Steel workers change machine settings at Zekelman Industries' Atlas Tube steel fabrication plant in Harrow, Ont., in April, 2019MARK FELIX/The New York Times News Service
Canada’s steel industry is preparing to cushion the blow from American tariffs that may be imposed this weekend, including potentially moving up shipments into the United States.
U.S. President Donald Trump said after his inauguration that his threat of blanket 25-per-cent tariffs on Canadian goods could begin on Saturday.
Canada’s steel industry is no stranger to facing the wrath of Mr. Trump. During his first term, he imposed 25-per-cent tariffs on imports of Canadian steel and kept them in place for nearly a year.
The tariffs imposed in May, 2018, took a heavy toll on the domestic steel industry: Exports to the U.S. quickly fell by 38 per cent. A year later, the value of Canadian steel exports had fallen to its lowest level in almost a decade.
This time around, steel producers are pro-actively taking measures to minimize the pain. Francois Desmarais, vice-president, trade and industry affairs with the Canadian Steel Producers Association, said companies are moving up shipments into the U.S. in an attempt to book as much revenue as possible ahead of the potential tariffs.
Companies are also looking at pausing new investment, and taking a look at their product mixes to see if something can be adjusted to minimize the possible financial damage. Canadian steel makers produce a wide range of products including blocks, pipes, rebars, coil and billets.
“Just the threat of tariffs creates quite a lot of disruption in our industry,” Mr. Desmarais said.
The domestic steel sector is highly dependent on the U.S., with 99 per cent of Canada’s exports going there. The industry has little option to sell to other countries because a global glut caused by Chinese overproduction means no other countries will buy Canadian steel, Mr. Desmarais said.
Algoma Steel, Cleveland-Cliffs Inc., owner of Stelco, and ArcelorMittal Dofasco did not respond to requests for comment.

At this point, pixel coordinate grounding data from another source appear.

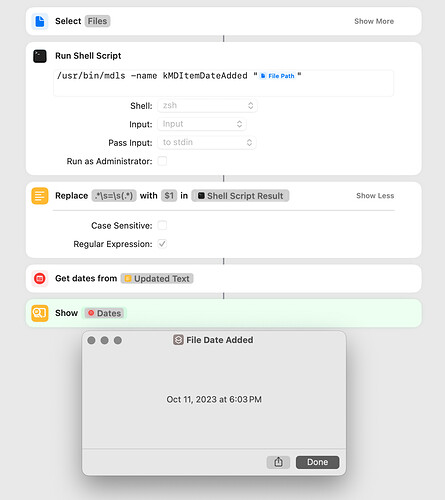Viewport: 445px width, 500px height.
Task: Collapse Replace action with Show Less
Action: [x=375, y=196]
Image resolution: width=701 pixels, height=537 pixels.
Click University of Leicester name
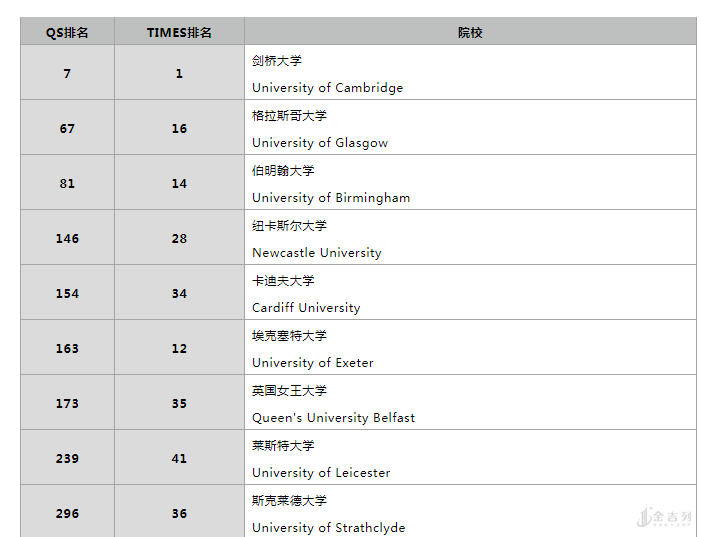pyautogui.click(x=321, y=473)
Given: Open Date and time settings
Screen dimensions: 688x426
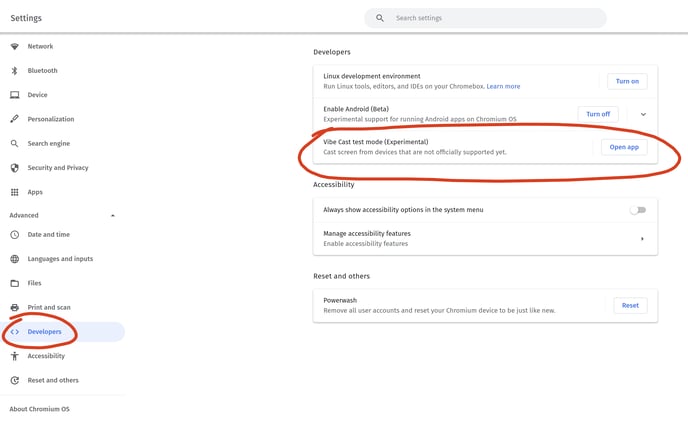Looking at the screenshot, I should pos(48,235).

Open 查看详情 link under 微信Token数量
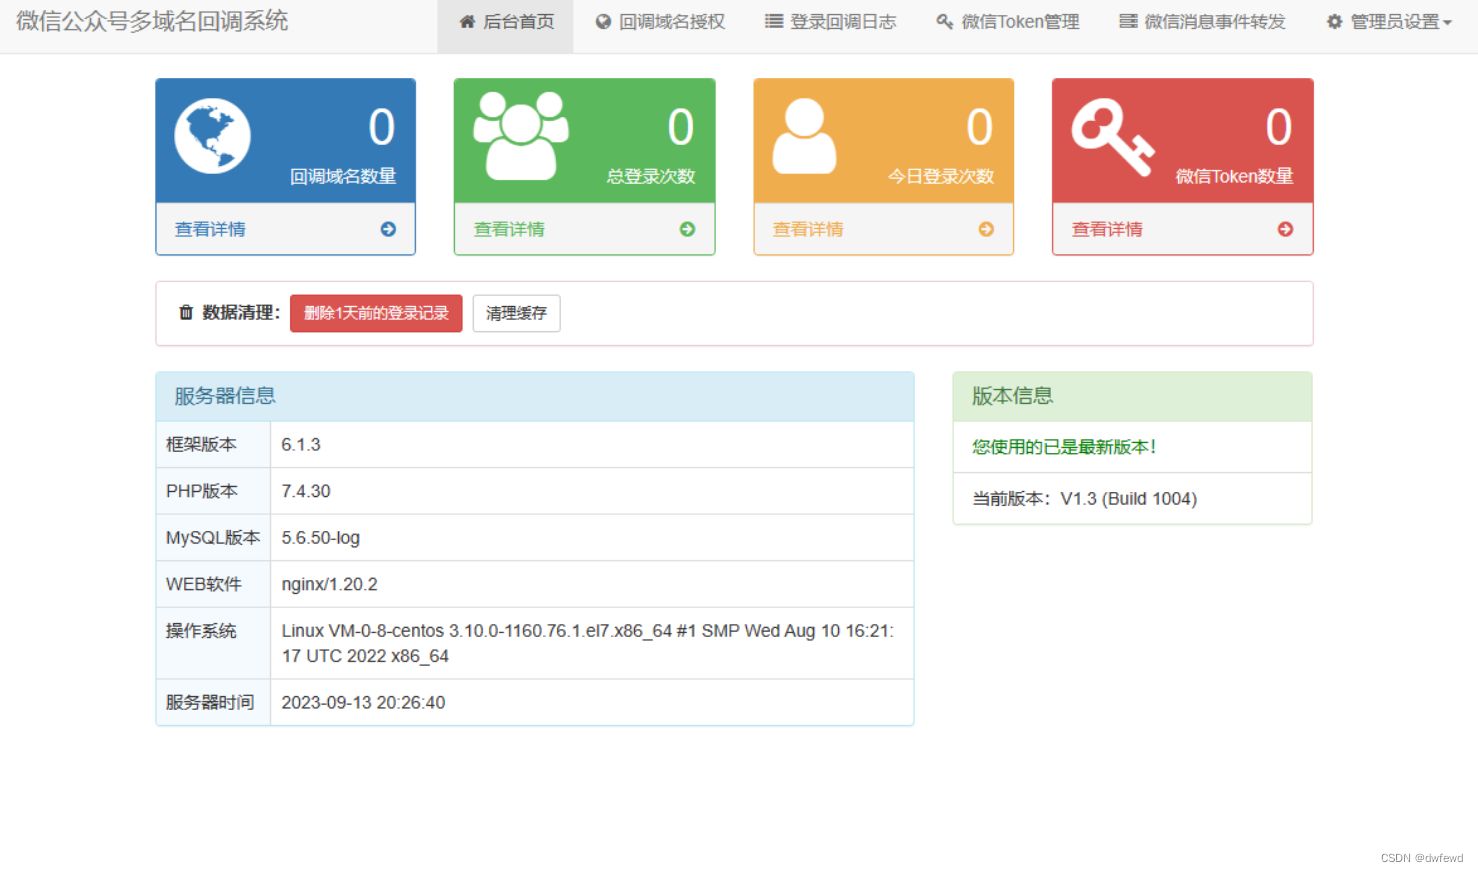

Zekelman Industries, the largest independent steel pipe and tube manufacturer in North America, is hoping for the best but is prepared for a hit in the event Mr. Trump moves ahead on tariffs. The privately-held company is the largest buyer of flat rolled steel in North America, with annual sales in excess of US$5-billion. Zekelman Industries has 22 plants in the U.S., but its plant in Canada is one of its biggest.
U.S. tariffs “would create a lot of chaos and service aspects to our customers. It would affect purchases of steel here, within Canada, and it would have effects on our work force,” said Barry Zekelman, the company’s chief executive.
The Globe has reported that the federal Canadian government is planning to counter U.S. tariffs with $37-billion in retaliatory tariffs. Mr. Zekelman said any money raised from those retaliatory tariffs should go right back to the industry
“The dollars can’t go in the government’s hands,” he said. “So if steel producers here and people shipping steel-related products to the US are paying duties, I would like dollar-for-dollar compensation on the duties Canada collects on steel and steel-related products coming in from the U.S.”
But Mr. Zekelman is optimistic that Mr. Trump won’t end up targeting the Canadian steel industry. That’s in large part because the U.S. already wrung significant concessions out of Canada as part of the talks that culminated in the 2019 removal of tariffs by both countries on their steel sectors.
Canada has also mostly been abiding by the terms of the United States-Mexico-Canada Agreement, which includes monitoring for disruptive surges in import volumes in the steel sector.
“Mexico is probably the bigger fish to fry,” Mr. Zekelman said.